A large plant size is preferred with regard to economies of scale [41]. The effects of the plant size, in the range of 5–100 t/h of Kraft lignin, on the ROI and PBP are shown in Fig. 6. The ROI trend is opposite to that of the PBP, as presented in Eqs. (10) and (11). The plant size of 20 t/h Kraft lignin provides an ROI over 15%/year and a PBP of approximately 5 years.

Fig. 6
figure 6

Effect of plant size (5, 10, 20, 50, and 100 t/h Kraft lignin) on ROI and PBP

5 Conclusion

This study presented a conceptual design for vanillin production from Kraft lignin in a 10 t/h plant.
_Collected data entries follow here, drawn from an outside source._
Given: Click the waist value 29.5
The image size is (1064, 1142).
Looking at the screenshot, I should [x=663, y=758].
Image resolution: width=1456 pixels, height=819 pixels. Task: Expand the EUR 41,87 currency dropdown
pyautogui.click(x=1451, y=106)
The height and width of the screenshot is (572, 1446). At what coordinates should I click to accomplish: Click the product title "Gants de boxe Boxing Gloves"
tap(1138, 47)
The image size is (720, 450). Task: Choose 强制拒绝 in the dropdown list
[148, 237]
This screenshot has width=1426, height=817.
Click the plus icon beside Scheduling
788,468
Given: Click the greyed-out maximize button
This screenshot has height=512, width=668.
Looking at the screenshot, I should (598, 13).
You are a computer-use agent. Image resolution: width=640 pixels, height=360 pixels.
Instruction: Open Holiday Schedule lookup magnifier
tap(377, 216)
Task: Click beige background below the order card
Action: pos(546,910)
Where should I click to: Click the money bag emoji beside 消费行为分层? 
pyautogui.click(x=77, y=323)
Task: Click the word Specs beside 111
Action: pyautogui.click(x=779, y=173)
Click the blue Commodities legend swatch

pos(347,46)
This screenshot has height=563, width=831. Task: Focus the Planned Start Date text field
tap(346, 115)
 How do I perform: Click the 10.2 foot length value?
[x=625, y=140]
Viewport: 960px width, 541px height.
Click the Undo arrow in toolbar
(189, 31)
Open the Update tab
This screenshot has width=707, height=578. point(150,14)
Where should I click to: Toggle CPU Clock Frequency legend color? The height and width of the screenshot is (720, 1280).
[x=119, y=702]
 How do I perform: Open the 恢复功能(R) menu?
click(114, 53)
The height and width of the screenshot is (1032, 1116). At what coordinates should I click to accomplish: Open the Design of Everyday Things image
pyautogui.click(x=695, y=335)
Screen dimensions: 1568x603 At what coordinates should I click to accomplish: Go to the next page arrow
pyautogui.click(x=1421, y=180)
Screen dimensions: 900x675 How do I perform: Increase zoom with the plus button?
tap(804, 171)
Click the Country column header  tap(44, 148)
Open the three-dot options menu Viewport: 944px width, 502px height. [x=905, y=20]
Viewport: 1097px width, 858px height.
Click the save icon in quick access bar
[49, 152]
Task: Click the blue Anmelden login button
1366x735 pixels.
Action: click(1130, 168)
Vanillin produced from the alkaline oxidation of lignin was recovered via ultrafiltration, chromatographic separation, and crystallization, where the overall recovery based on the feed lignin was 5.2%. Alkali regeneration and wastewater treatment were fully taken into account. The energy consumption was reduced via heat integration over the entire plant. The ROI and PBP were 10.1%/year and 8.0 years. The ROI can exceed 15%/year for a plant using 20 t/h Kraft lignin, which makes the vanillin plant economically feasible. The proposed vanillin production plant may be applicable to the pulping processes having the recovery boiler and wastewater treatment unit, saving the capital cost.